Un trio di percussioni suona Reich e Glass al Giardino pubblico di Trieste

“Musica con vista” chiude con un viaggio musicale del Novecento a partire dai capisaldi americani del minimalismo

A chiudere il trittico triestino della rassegna estiva “Musica con vista” organizzata dalla Società dei Concerti Trieste, sarà una serata caratterizzata da sonorità ritmiche e innovative, venerdì alle 21.

Il Giardino Pubblico Muzio de’ Tommasini in via Giulia farà da sfondo al concerto del Trio di Percussioni composto dai maestri Fabián Pérez Tedesco, Marco Viel e Ivan Boaro.

Questa formazione d’eccezione proporrà un viaggio affascinante e dinamico nella musica del Novecento e contemporanea, eseguendo capolavori del minimalismo americano come “Music for Pieces of Wood” di Steve Reich e “Mad Rush” di Philip Glass, affiancati dal travolgente movimento “Meccanico” tratto dal “Trio per Uno” di Nebojša Jovan Živković, dalla celebre ed evocativa “Alborada del Gracioso” di Maurice Ravel nell’arrangiamento del Tchiki Duo, dalla strutturata “Toccata” di Anders Koppel, dal pezzo di ricerca ritmica di Julian Sartorius dal titolo geometrico “RLLRLR LLRRLRLRLRLLRLRLR” e dall’evocativo brano “Sospiri nel vuoto” firmato dallo stesso Pérez-Tedesco. Nell’eventualità di pioggia, l’evento si terrà nella Sala Beethoven di via del Coroneo.

Il valore del concerto finale risiede anche nella caratura e nella sinergia dei suoi interpreti, a partire da Fabián Pérez Tedesco, percussionista e compositore argentino di fama internazionale, già storico timpanista del Teatro Verdi di Trieste, docente al Conservatorio Tartini e autore di un vasto catalogo esecutivo.

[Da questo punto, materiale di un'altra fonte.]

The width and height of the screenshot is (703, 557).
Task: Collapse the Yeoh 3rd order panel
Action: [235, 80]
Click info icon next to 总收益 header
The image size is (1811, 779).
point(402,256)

Al suo fianco suonano due suoi brillanti ex allievi diplomati con lode, Marco Viel e Ivan Boaro, i quali, oltre ad essersi perfezionati all’estero tra il Canada e l’Olanda e aver intrapreso importanti collaborazioni orchestrali e cameristiche internazionali, formano un pluripremiato duo stabile che ha già calcato palcoscenici di grande rilievo.

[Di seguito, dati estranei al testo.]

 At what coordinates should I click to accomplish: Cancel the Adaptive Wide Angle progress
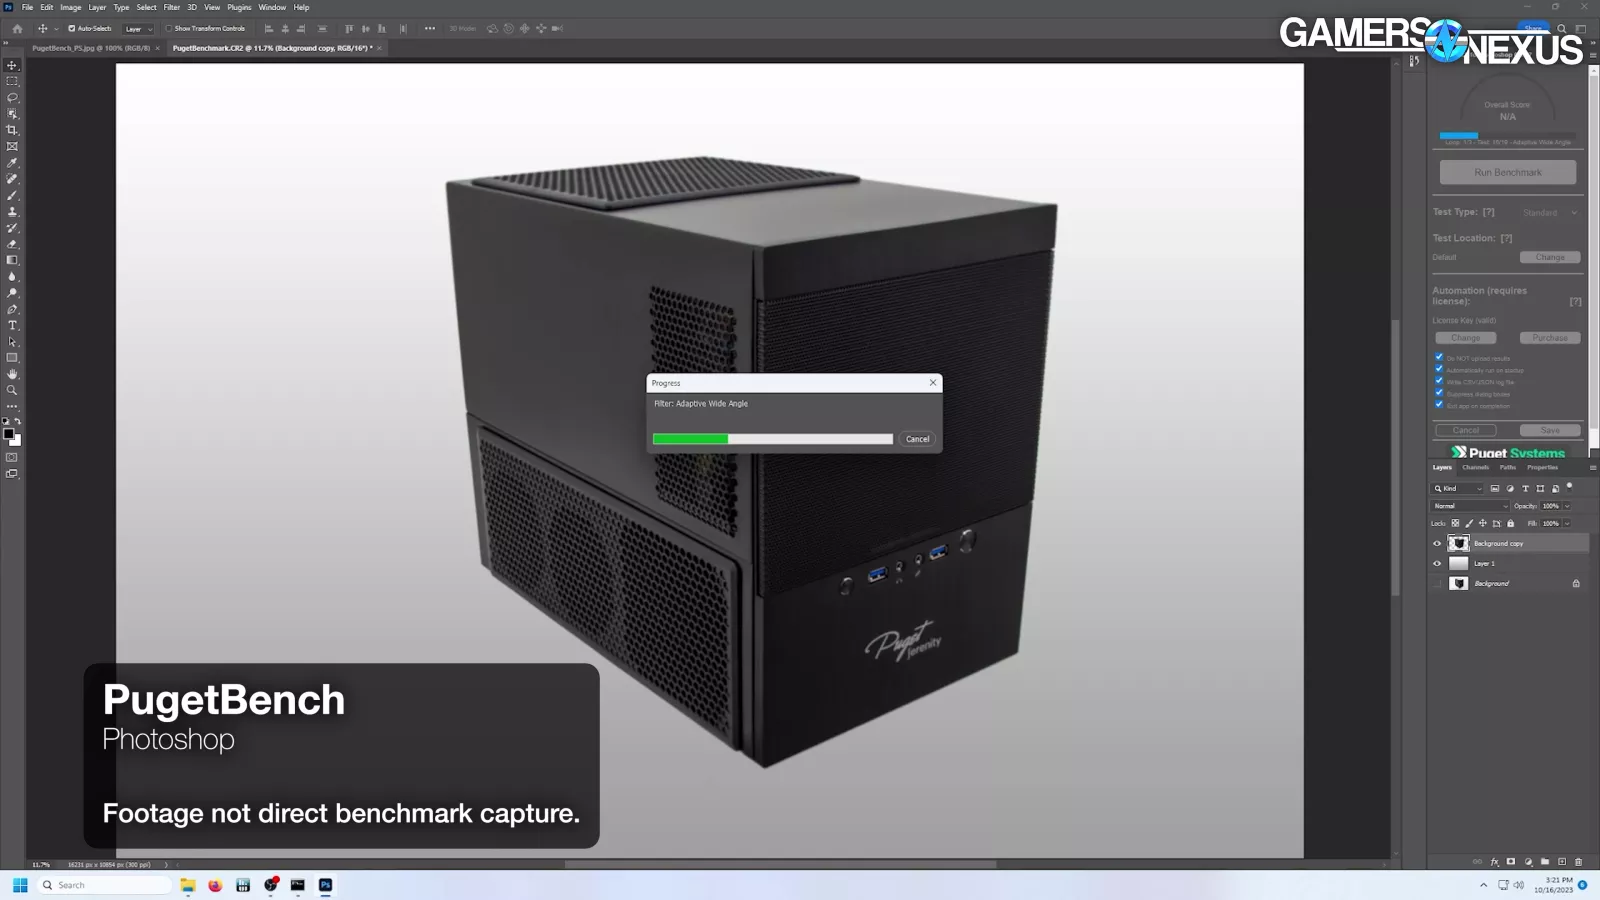click(x=917, y=439)
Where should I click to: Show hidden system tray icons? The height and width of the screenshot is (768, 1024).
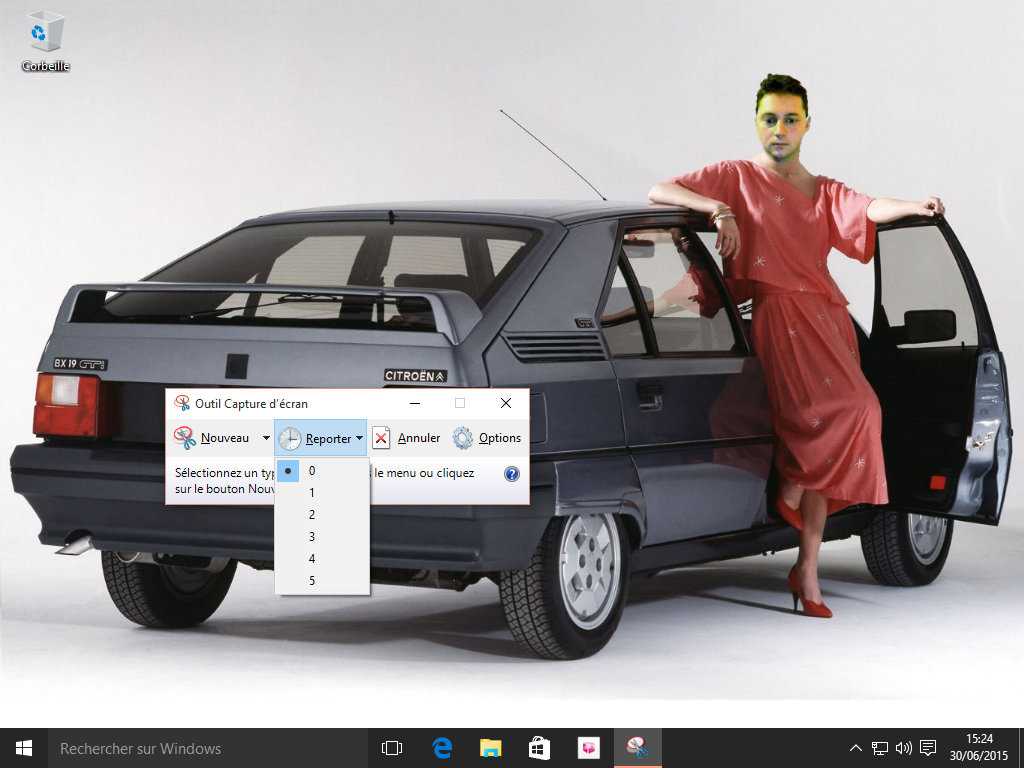[855, 748]
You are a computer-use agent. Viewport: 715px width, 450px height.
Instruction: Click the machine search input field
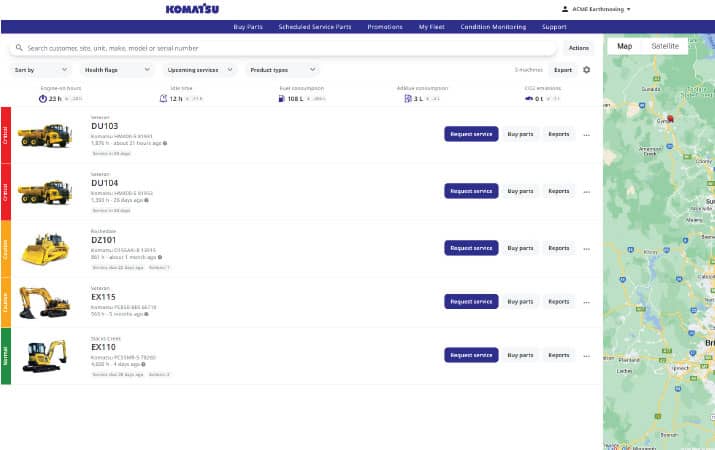pyautogui.click(x=285, y=47)
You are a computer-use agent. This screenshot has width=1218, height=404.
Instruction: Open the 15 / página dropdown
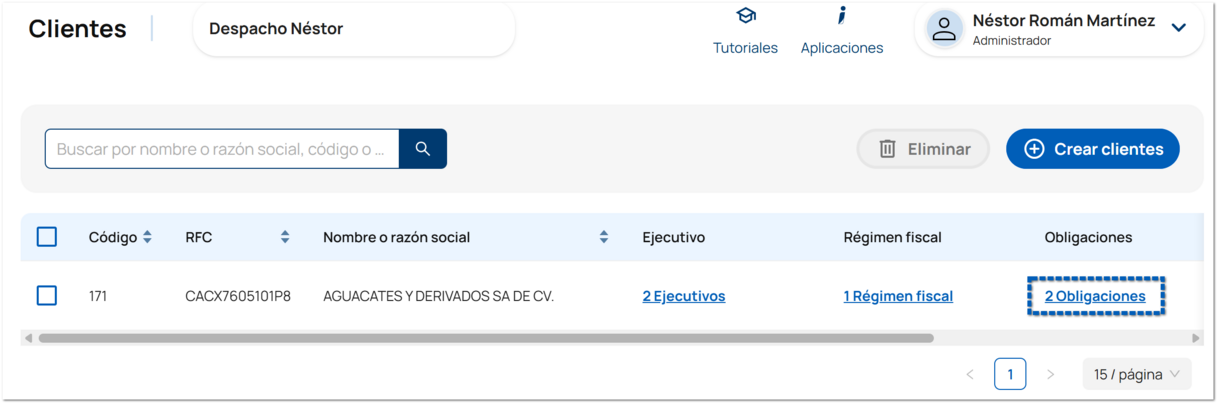[x=1137, y=374]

L’appuntamento è inserito in “Musica con Vista”, il festival nazionale promosso dal Comitato Amur insieme alle Dimore del Quartetto che unisce la grande musica da camera alla valorizzazione del patrimonio artistico e paesaggistico italiano. Per l’edizione 2026, la Società dei Concerti di Trieste ha firmato per il Friuli Venezia Giulia una proposta di assoluto rilievo: questo appuntamento va infatti a completare un ciclo di tre concerti estivi pensati per dialogare con la storia e l’architettura locale, integrandosi nel palinsesto culturale cittadino accanto agli appuntamenti già ospitati al Castello di Miramare, al Parco del Museo Sartorio nell’ambito di TriestEstate 2026 e nelle iniziative della Casa del Cinema. Con questa proposta, la Società dei Concerti di Trieste offre un programma musicale estivo imperdibile.

I biglietti sono acquistabili nella segreteria SdC, Ticket Point, tutte le rivendita Vivaticket in Italia e il giorno del Concerto dalle 19. 45 alle 20. 45 ne luogo del concerto.